Ruben Diaz Sr. – The socially conservative Bronx city councilman and former state senator has been the pastor of the Christian Community Neighborhood Church and its roughly 100 congregants since 1976. “I cannot separate myself from myself,” he told City & State. “I am the church, and I am the state.”
Fernando Cabrera – This Bronx city councilman founded New Life Outreach International Church in his borough in 1988 and preaches to its 500 worshippers with his wife and co-pastor Elvia. Cabrera’s office told City & State his jobs are “two separate platforms to bring change and transformation to our community.”
Al Taylor – The Manhattan assemblyman has been pastor at Infinity Mennonite Church in Harlem since 2009. He has about 100 congregants, and in 2016 he completed a 780-mile prayer walk from New York to Chicago. Taylor told City & State that his political and religious lives inform one another: “My faith helps me lead compassionately and fight for what I believe is right, while my role as a public servant helps me carry out my calling.”
Michael Blake – The Bronx assemblyman was certified as a lay minister as a teenager in 1995 for the United Methodist Church and the African Methodist Episcopal Church. Blake doesn’t have his own congregation, but he can minister, preach, and officiate weddings and funerals. His office told City & State his religion “drives his values” but that he “wouldn’t impose his religion on others in political work.”
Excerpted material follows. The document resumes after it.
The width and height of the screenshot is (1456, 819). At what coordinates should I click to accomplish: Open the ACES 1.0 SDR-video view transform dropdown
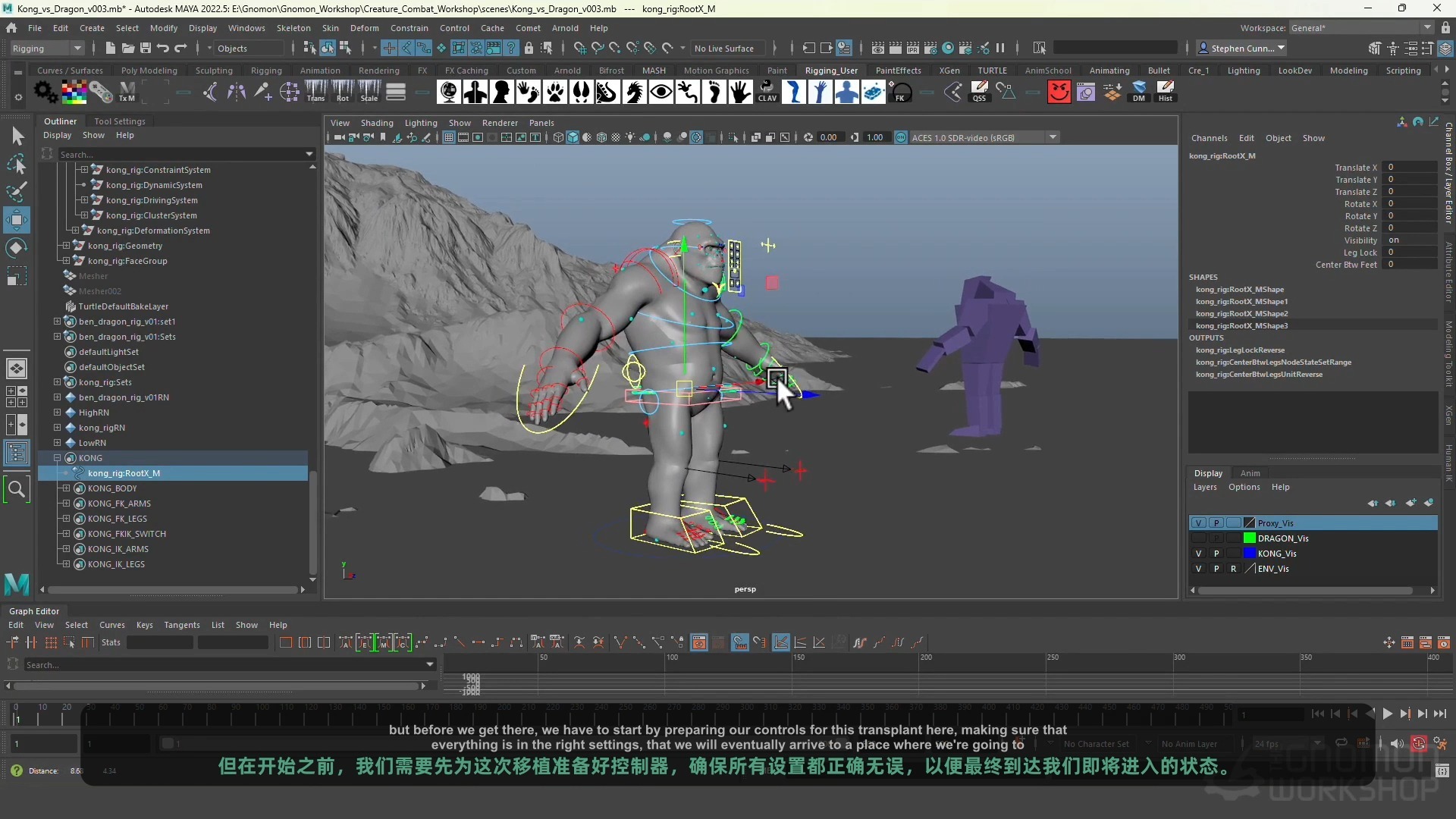point(1053,137)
Waylyn Hobbs Jr. – The deputy mayor of the village of Hempstead, population 55,000, shows that pastors don’t just aim for high-profile political jobs. Bishop Waylyn Hobbs Jr. has led the Coney Island Cathedral in Brooklyn since the mid-1990s.
Some pastors tried politics, then left it behind, like former central Brooklyn Assemblyman Karim Camara, the pastor of Abundant Life Church, who left the state Legislature in 2015 to lead Gov. Andrew Cuomo’s Office of Faith-Based Community Development Services. That was a small office to give up compared to former Rep. Floyd Flake, who retired from his Southeast Queens congressional seat in 1997 to focus more on his job as senior pastor of Greater Allen African Methodist Episcopal Cathedral. Before Flake, there was Rep. Adam Clayton Powell Jr., who lost reelection in 1970. A year earlier, he had retired as pastor of the influential Abyssinian Baptist Church in Harlem after 33 years. Wendell Foster, who represented the South Bronx for nearly a quarter century in the New York City Council, until 2002, also served as pastor of Christ Church in Morrisania.
Brooklyn state Sen. Simcha Felder’s father was a prominent rabbi, and Felder is an ordained rabbi too. But he does not lead a congregation, instead sticking with politics and a side job at an accounting firm. Queens City Councilman Eric Ulrich attended Cathedral Preparatory School and Seminary, a Catholic school for young men considering the priesthood. But he took a different route upon graduation, getting elected to the City Council at age 24. H. Carl McCall, the former state comptroller and state senator, had a long, distinguished career in politics, but only after studying at Andover Newton Theological School and getting ordained a minister in the United Church of Christ. He never served as a pastor, but preached while serving in Albany. “I try to always figure out where the nexus is between religious activities and secular activities,” he told Religion News Service in 1997.